TL;DR: We rewrote our internal tooling to use Terraform instead of Chef Provisioning, with much pain and yet much gain in productivity, and we released 0.12 of Cloudsmith with major new features such as support for Open-Source repositories. There was much rejoicing!
Stay A While And Listen
In the past few months, we've been primarily focused on rebuilding on our Infrastructure-as-Code (IaC) toolchain for infrastructure orchestration, which is one of those delightful tenets of DevOps that allows us to automate the provisioning of our (extensive) server farm. Indeed it states in our Tao of Cloudsmith that we must strive to Automate Everything and we certainly try to. We haven't quite found a way to automate ourselves out of a job just yet, but it's in the pipeline. 😉
For those of you without IaC (if you have it, bear with me), imagine this:
Your team are tasked with producing an exact replica of Production, either for replacement or for another environment such as Staging; the Production environment is a 20 strong server farm (in the Cloud) comprising of web servers, database servers, cache servers, asynchronous task worker servers, middleware/queue servers, and storage servers. These have been meticulously built at the platform-level manually or mostly manually (e.g. within AWS) and hook in with another half a dozen platform services (such as Simple Storage Service, EC2 Autoscaling, CloudWatch, Elastic File System, Identity/Access Management, Elastic Load Balancers, Simple Queue Service, etc.)
Even with the assistance of Configuration Management (CM) tools like Chef (or Puppet or Ansible, etc.), and Package Management (PM) tools like Cloudsmith (or those other competitors that definitely don't exist), this still seems like an incredibly daunting process, right? Right. Even boiling the problem down to replacing one server can be tricky depending on just how manual the process was to construct it in the first place. This is where something like IaC pays in dividends beyond the initial spend on the cognitive load of learning and deploying it.
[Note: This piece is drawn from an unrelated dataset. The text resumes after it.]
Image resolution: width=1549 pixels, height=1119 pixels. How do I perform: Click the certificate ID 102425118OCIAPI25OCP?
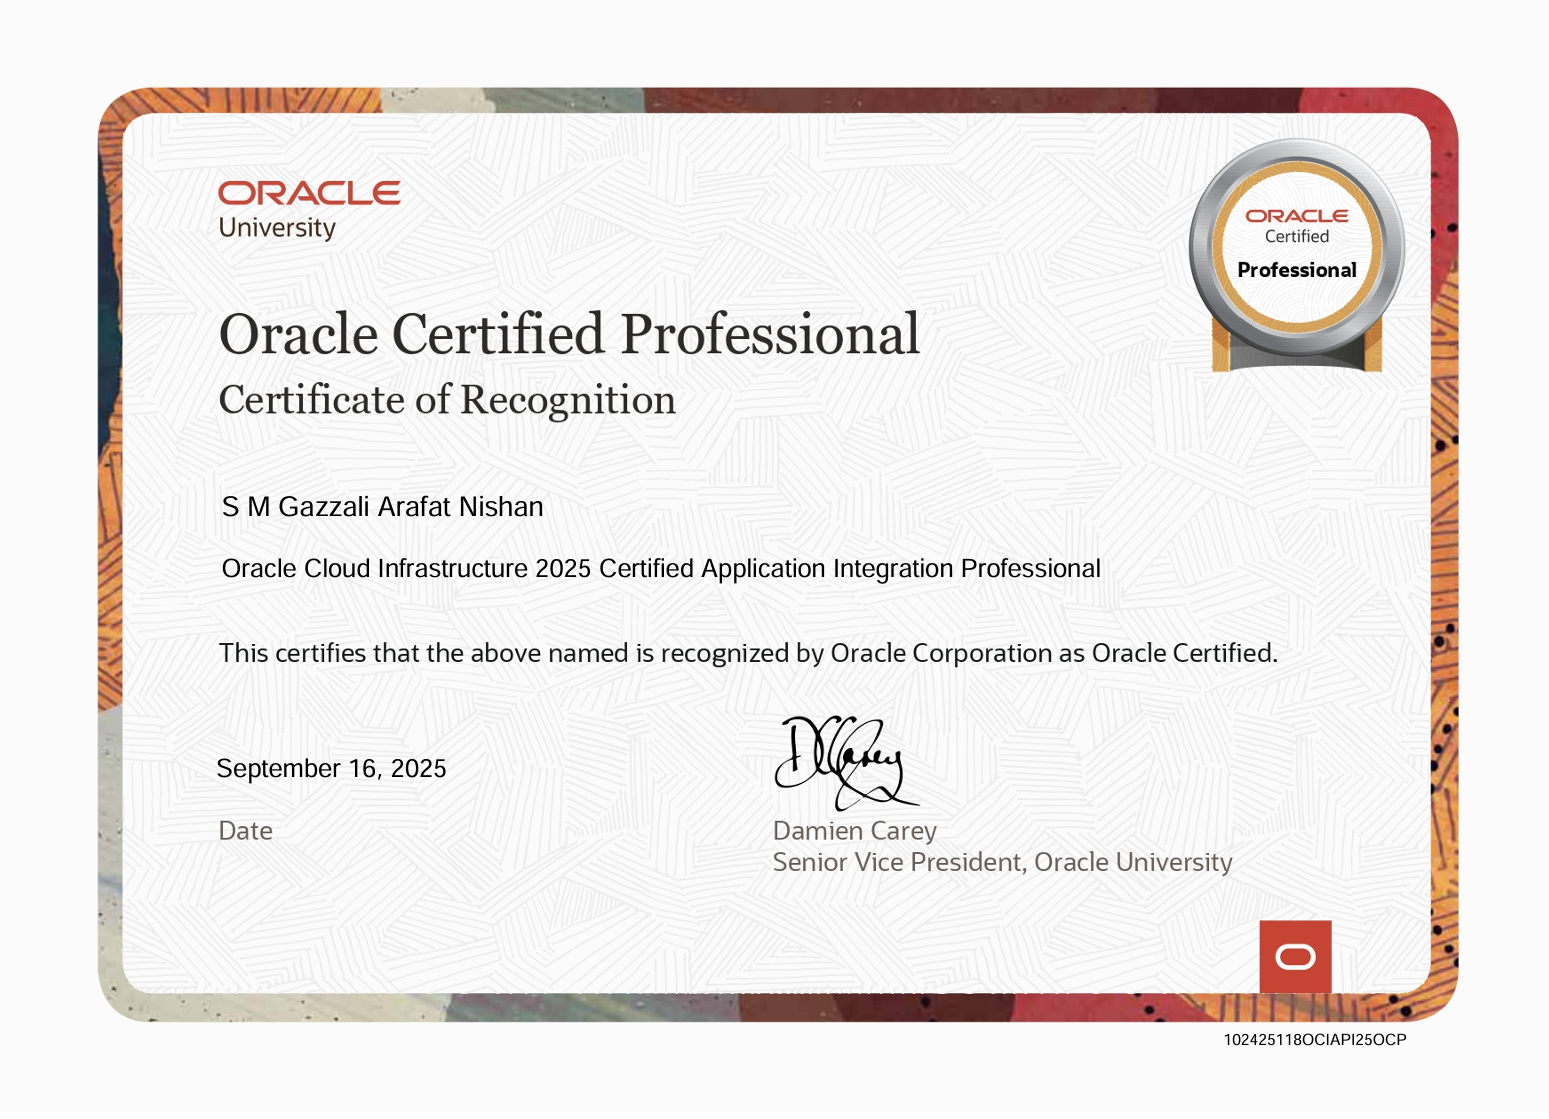click(x=1314, y=1040)
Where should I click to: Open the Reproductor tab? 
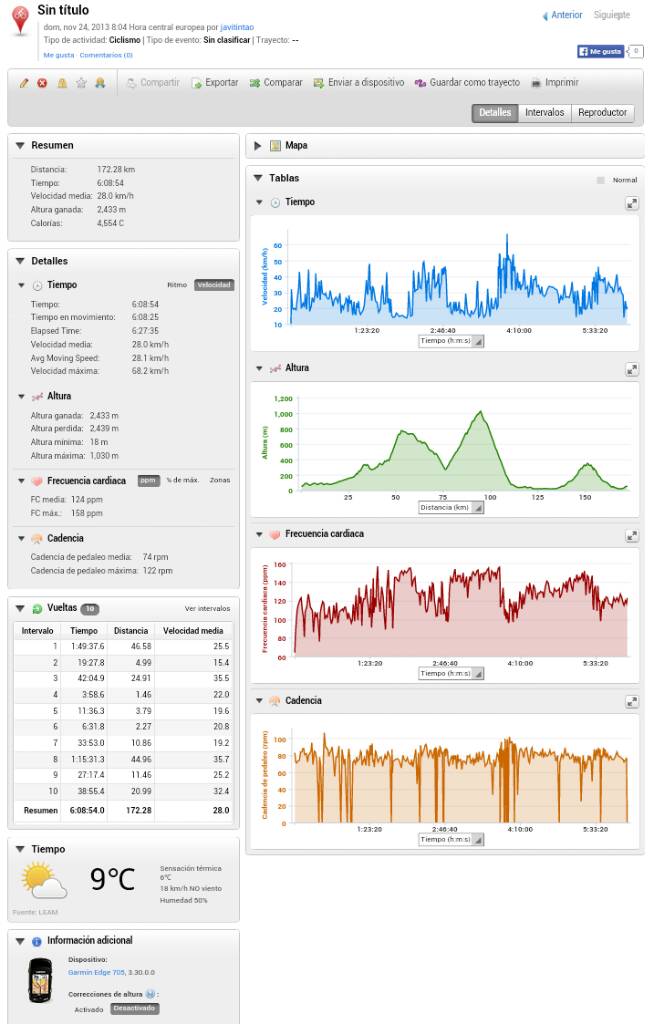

Introducing Infrastructure-as-Code (IaC)
By using specialized declarative language and describing the exact steps necessary to orchestrate your infrastructure, from the top of the platform level right down to machine configuration, you will be able to take an environment like Production and produce a replica such as Staging just by altering the configuration and telling the IaC tool to orchestrate everything for you. I'm skipping a few steps here, such as completing IaC beyond infrastructure orchestration with aforementioned CM/PM tools, but the bottom-line remains true; it is a business redefining capability that enables you to reduce the need for expensive Humans (those pesky engineers).
So back to the task at hand; this is what our team was required to do recently, and although it took us 8-10 weeks to perform the switch-over to full IaC, we were able to produce an entire Staging stack (including all of those servers above) in 30 minutes. We then rolled out a major Production release 3 weeks ago using the new tooling, and it took two hours. Production inevitably had taken a little longer because we had to bring down the current Production first, including confirming backups, testing the move on Staging, and then orchestrating the new setup. Of course we had some teething problems in the new deployment, but any problems were promptly executed with a deft swoop of the IaC tool. Apply!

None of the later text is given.